**課題:** 以下の記録のうち、「Select dark cell 6 in the fifth row」を含む行から「tap(81, 601)」を含む行までを、両端の行も含めて一字一句そのまま書き写してください。

画面上の対象の位置特定に関するデータ
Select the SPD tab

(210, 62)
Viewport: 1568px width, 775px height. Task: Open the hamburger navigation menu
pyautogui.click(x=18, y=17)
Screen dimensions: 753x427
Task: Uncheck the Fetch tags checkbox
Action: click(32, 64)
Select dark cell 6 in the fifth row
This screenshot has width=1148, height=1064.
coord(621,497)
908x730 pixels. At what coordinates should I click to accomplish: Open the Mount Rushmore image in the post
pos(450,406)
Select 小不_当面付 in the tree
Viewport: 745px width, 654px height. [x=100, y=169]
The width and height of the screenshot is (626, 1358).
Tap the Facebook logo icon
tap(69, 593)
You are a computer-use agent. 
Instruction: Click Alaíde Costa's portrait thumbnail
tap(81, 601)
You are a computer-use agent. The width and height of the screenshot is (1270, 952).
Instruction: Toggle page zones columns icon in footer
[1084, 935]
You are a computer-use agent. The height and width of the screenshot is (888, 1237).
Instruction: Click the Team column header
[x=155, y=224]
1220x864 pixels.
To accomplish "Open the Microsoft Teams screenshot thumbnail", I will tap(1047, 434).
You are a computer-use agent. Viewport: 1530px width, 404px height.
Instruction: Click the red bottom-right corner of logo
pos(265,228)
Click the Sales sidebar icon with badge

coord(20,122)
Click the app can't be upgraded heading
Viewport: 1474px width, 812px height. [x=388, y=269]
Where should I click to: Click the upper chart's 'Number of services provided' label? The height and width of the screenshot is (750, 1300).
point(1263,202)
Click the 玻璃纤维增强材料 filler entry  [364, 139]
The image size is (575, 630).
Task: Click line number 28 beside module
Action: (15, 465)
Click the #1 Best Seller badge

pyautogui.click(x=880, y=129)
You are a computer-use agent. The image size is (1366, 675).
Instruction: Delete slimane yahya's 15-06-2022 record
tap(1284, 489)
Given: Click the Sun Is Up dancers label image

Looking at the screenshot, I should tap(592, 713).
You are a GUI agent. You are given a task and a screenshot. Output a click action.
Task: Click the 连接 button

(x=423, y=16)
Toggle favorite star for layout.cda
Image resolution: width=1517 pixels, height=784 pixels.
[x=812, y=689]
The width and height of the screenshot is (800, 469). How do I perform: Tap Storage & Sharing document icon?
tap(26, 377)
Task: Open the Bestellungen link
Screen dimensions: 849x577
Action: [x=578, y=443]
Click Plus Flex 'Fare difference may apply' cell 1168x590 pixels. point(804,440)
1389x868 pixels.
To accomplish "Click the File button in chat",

**解答:**
Select dark cell 6 in the fifth row
This screenshot has width=1148, height=1064.
coord(621,497)
908x730 pixels. At what coordinates should I click to accomplish: Open the Mount Rushmore image in the post
pos(450,406)
Select 小不_当面付 in the tree
Viewport: 745px width, 654px height. [x=100, y=169]
The width and height of the screenshot is (626, 1358).
Tap the Facebook logo icon
tap(69, 593)
You are a computer-use agent. 
Instruction: Click Alaíde Costa's portrait thumbnail
tap(81, 601)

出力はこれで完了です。